DIRECTIVES:
1: Write out the jazz festival text word for word, between "The lineup for" and "excess of riches.", inclusive.
2: Using the jazz festival text, state for each of (a), (b) and (c) whether it agrees with the text, giving yes or no and quoting the deciding words exactly. (a) The festival is held at the Hollywood Bowl. (b) The Bobby Hutcherson tribute features four vibraphonists. (c) Marcus Miller will bring a blues band.

SUPPLIED PASSAGE:
════════════════════
Los Angeles Jazz Scene - Jazz Around Town
                        April 2017

The lineup for this year’s Playboy Jazz Festival, which takes place over a June weekend, is the strongest in years, particularly from the jazz
standpoint. Held at the Hollywood Bowl, Playboy is very much a party but this year there is an excess of riches.
Saturday June 10 (3-10:30 p.m.) has Gypsy Swing from the Django Festival All-Stars, a tribute to the late Bobby Hutcherson with
vibraphonists Stefan Harris, Warren Wolf and Roy Ayers, and Arturo Sandoval’s Latin Big Band. All three of those sets will certainly be
memorable. John Scofield, John Medeski, Larry Grenadier and Jack DeJohnette form the all-star group Hudson, Marcus Miller will bring his
jazz/funk band and TajMo’ teams together the blues/r&b innovators Taj Mahal and Keb’ Mo.’ Wandering away from jazz and blues will be
Jacob Collier in his one-man band audio-visual production, the California Honeydrops (r&b and funk) and singer/songwriter Connie Bailey
Rae. The CSULB Pacific Standard Time Vocal Jazz Ensemble opens the marathon day./night.
════════════════════
LISTED ENTRIES:
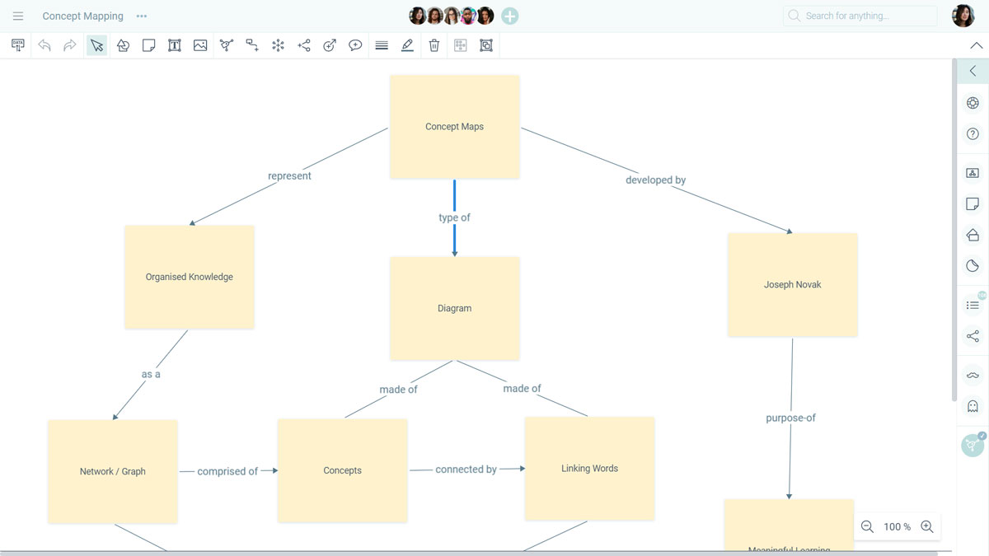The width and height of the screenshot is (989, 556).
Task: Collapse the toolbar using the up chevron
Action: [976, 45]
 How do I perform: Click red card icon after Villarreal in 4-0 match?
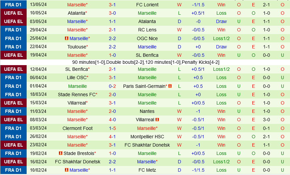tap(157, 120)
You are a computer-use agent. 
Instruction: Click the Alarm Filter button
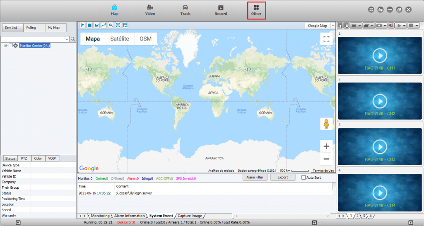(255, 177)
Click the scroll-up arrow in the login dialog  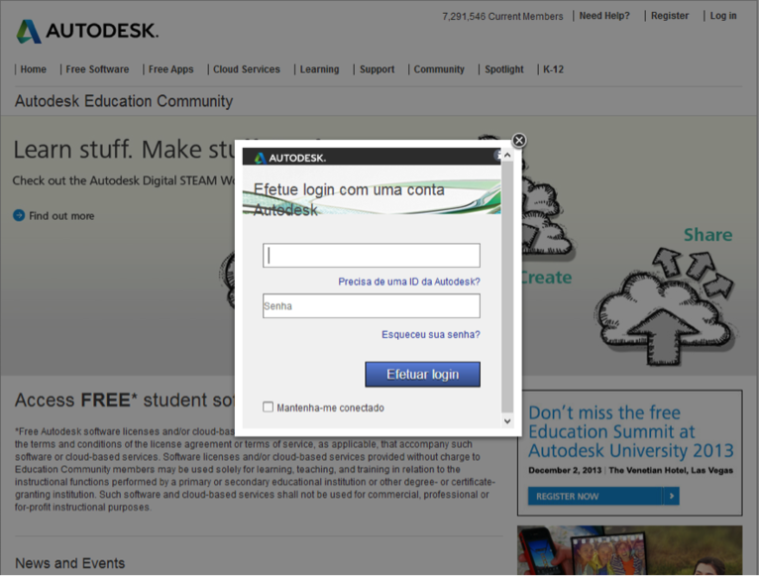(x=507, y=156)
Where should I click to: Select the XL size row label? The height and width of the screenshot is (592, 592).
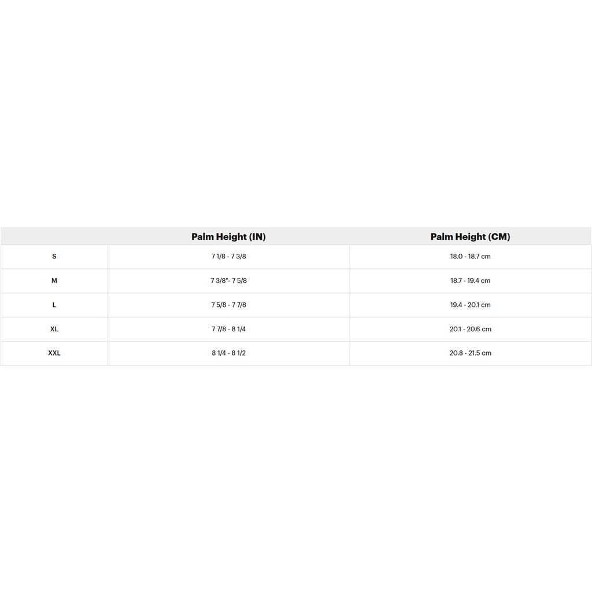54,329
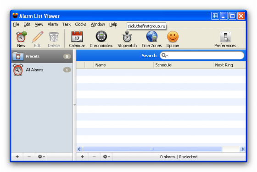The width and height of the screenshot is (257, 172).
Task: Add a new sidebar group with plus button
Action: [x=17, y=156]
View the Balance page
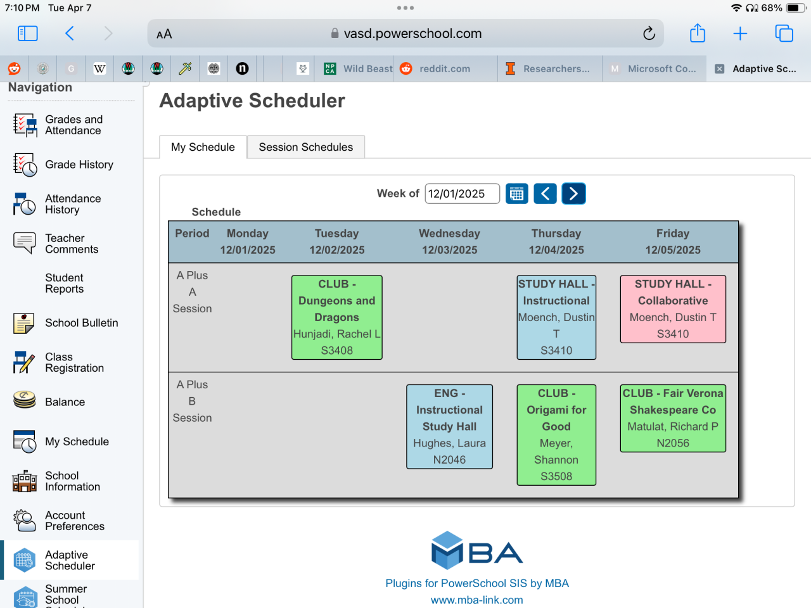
════════════════════
ANSWERS GIVEN:
1:
The lineup for this year’s Playboy Jazz Festival, which takes place over a June weekend, is the strongest in years, particularly from the jazz
standpoint. Held at the Hollywood Bowl, Playboy is very much a party but this year there is an excess of riches.

2:
(a) Yes: "Held at the Hollywood Bowl"
(b) No: "with vibraphonists Stefan Harris, Warren Wolf and Roy Ayers"
(c) No: "Marcus Miller will bring his jazz/funk band"